TCB Publications - Abstract

Jen Hsin, James Gumbart, Leonardo G. Trabuco, Elizabeth Villa, Pu Qian, C. Neil Hunter, and Klaus Schulten. Protein-induced membrane curvature investigated through molecular dynamics flexible fitting. Biophysical Journal, 97:321-329, 2009. (PMC: 2711417)

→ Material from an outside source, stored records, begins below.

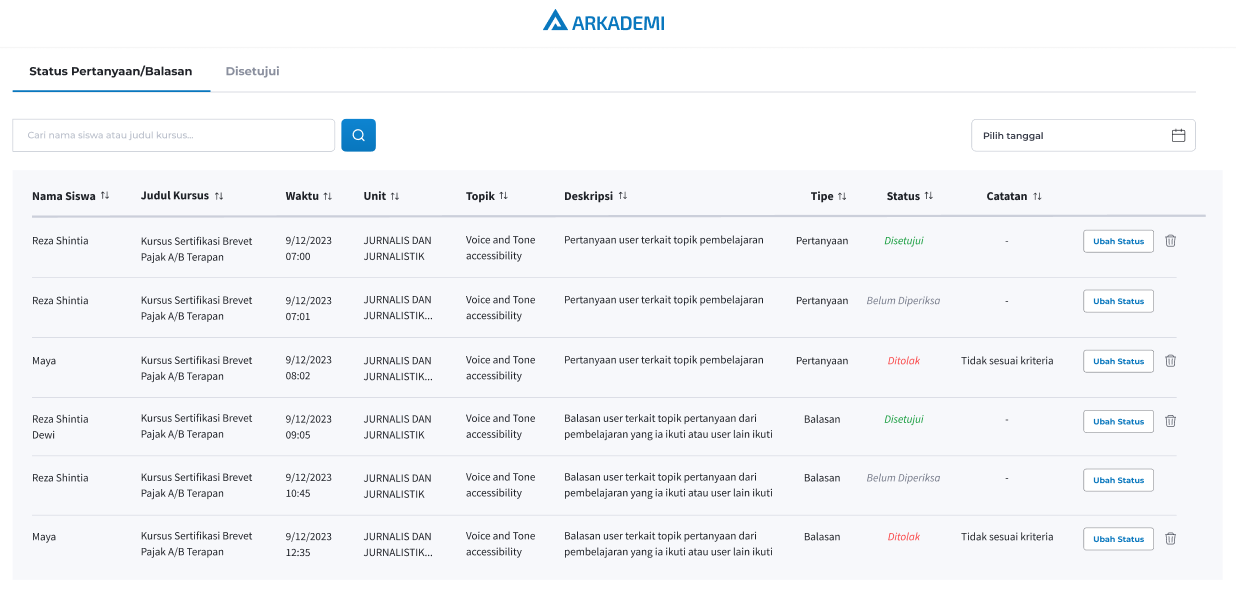Open the calendar icon in date picker
Viewport: 1236px width, 602px height.
click(1178, 135)
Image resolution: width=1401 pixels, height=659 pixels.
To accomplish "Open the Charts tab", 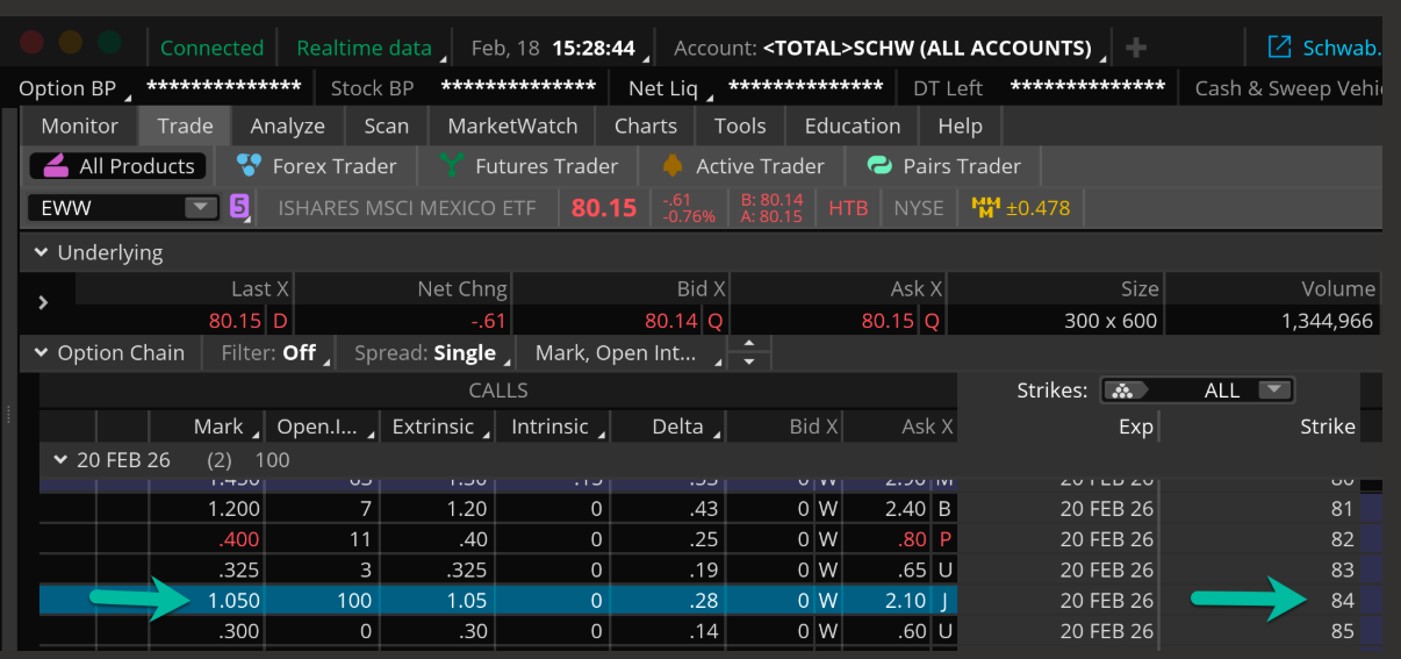I will 645,126.

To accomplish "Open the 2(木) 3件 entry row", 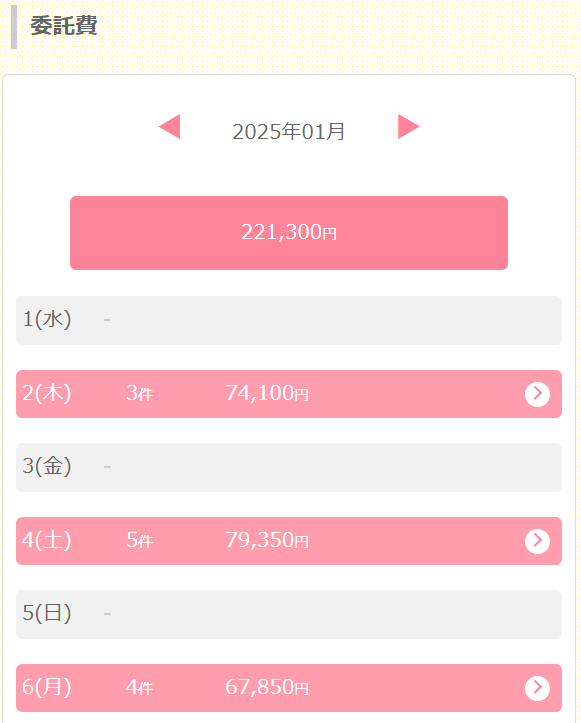I will 289,394.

HSIN2009 In the photosynthetic purple bacterium Rhodobacter ($Rba.$) sphaeroides, light is absorbed by membrane-bound light-harvesting (LH) proteins LH1 and LH2. LH1 directly surrounds the reaction center (RC) and, together with PufX, forms a dimeric (RC-LH1-PufX)$_2$ protein complex. In LH2-deficient Rba. sphaeroides mutants, RC-LH1-PufX dimers aggregate into tubular vesicles with a radius of $\sim$250-550 Å, making RC-LH1-PufX one of the few integral membrane proteins known to actively induce membrane curvature. Recently, a three-dimensional electron microscopy density map showed that the Rba. sphaeroides RC-LH1-PufX dimer exhibits a prominent bend at its dimerizing interface. To investigate the curvature properties of this highly bent protein, we employed molecular dynamics simulations to fit an all-atom structural model of the RC-LH1-PufX dimer within the electron microscopy density map. The simulations reveal how the dimer produces a membrane with high local curvature, even though the location of PufX cannot yet be determined uniquely. The resulting membrane curvature agrees well with the size of RC-LH1-PufX tubular vesicles, and demonstrates how the local curvature properties of the RC-LH1-PufX dimer propagate to form the observed long-range organization of the Rba. sphaeroides tubular vesicles.